Exercise objective => Copy out every record that follows, word for word.

Supplied records =>
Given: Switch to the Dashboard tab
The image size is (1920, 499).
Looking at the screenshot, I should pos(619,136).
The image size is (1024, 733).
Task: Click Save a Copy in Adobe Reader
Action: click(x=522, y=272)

Your solution =>
Given: Switch to the Dashboard tab
The image size is (1920, 499).
Looking at the screenshot, I should pos(619,136).
The image size is (1024, 733).
Task: Click Save a Copy in Adobe Reader
Action: click(x=522, y=272)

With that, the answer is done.